Re: How to remove accents while conforming to language standards?

From: Ilya Zakharevich <nospam-abuse_at_ilyaz.org>
Date: Fri, 1 Nov 2013 16:33:37 -0700

On Fri, Nov 01, 2013 at 07:32:44PM +0200, Jukka K. Korpela wrote:
> 2013-11-01 17:37, Jennifer Wong wrote:
>
> >I would like to ask for advice on removing accents from characters.
>
> To address first the question you ask in the Subject line, “How to
> remove accents while conforming to language standards?”, but do not
> ask in the message body, the answer is: You can’t.

Of course, he can. He even provided an algorithm to do it.
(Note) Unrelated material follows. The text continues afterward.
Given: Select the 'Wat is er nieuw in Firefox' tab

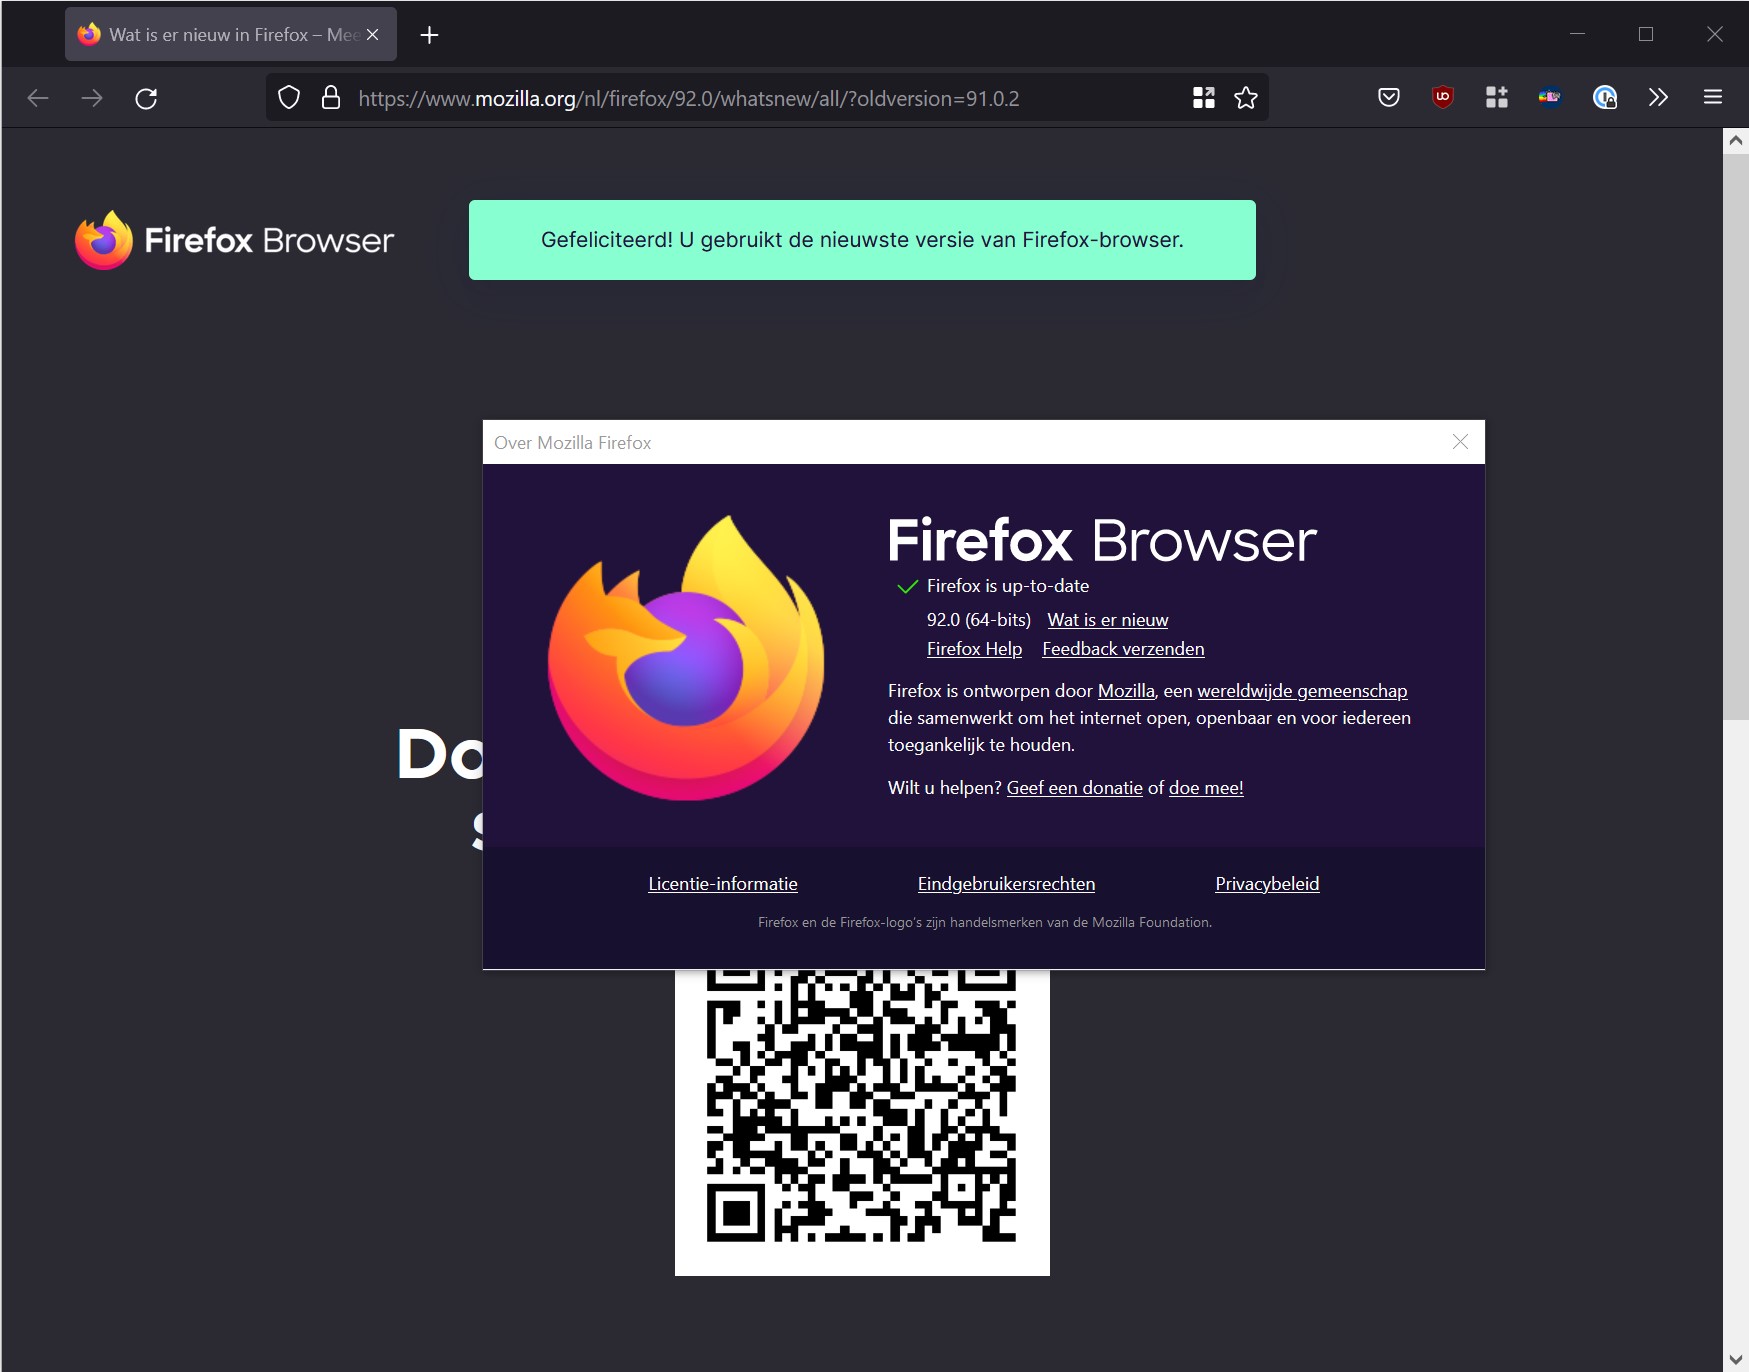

  (And to address “it is as acceptable as stripping the vowels from
   English”, stripping vowels from English CAN be done, and it MUST be
   done if the context requires it.)

This mailing list bursts with reasonable insightful people. This
question comes again and again; how comes that it is ALWAYS that the
same answer pops out, the answer which is meaningless, not helpful,
and, MOREOVER, wrong?

I suspect that what the participants wanted to write was that such
processes are usually LOSSY, not that they CANNOT be done. Given that
the initial question was more or less explicitly formulated as “how to
minimize the losses?”, I think that what is happening in this thread
is even less forgivable than the other times this was happening here…

When one MUST convert into an accent-less form [for human consumption]
(the situation which, being in US, I find myself frequently in), SOME
losses are usually tolerable. One approach (which is very often
applicable) is “lossy; so what?”; just strip away, and be happy.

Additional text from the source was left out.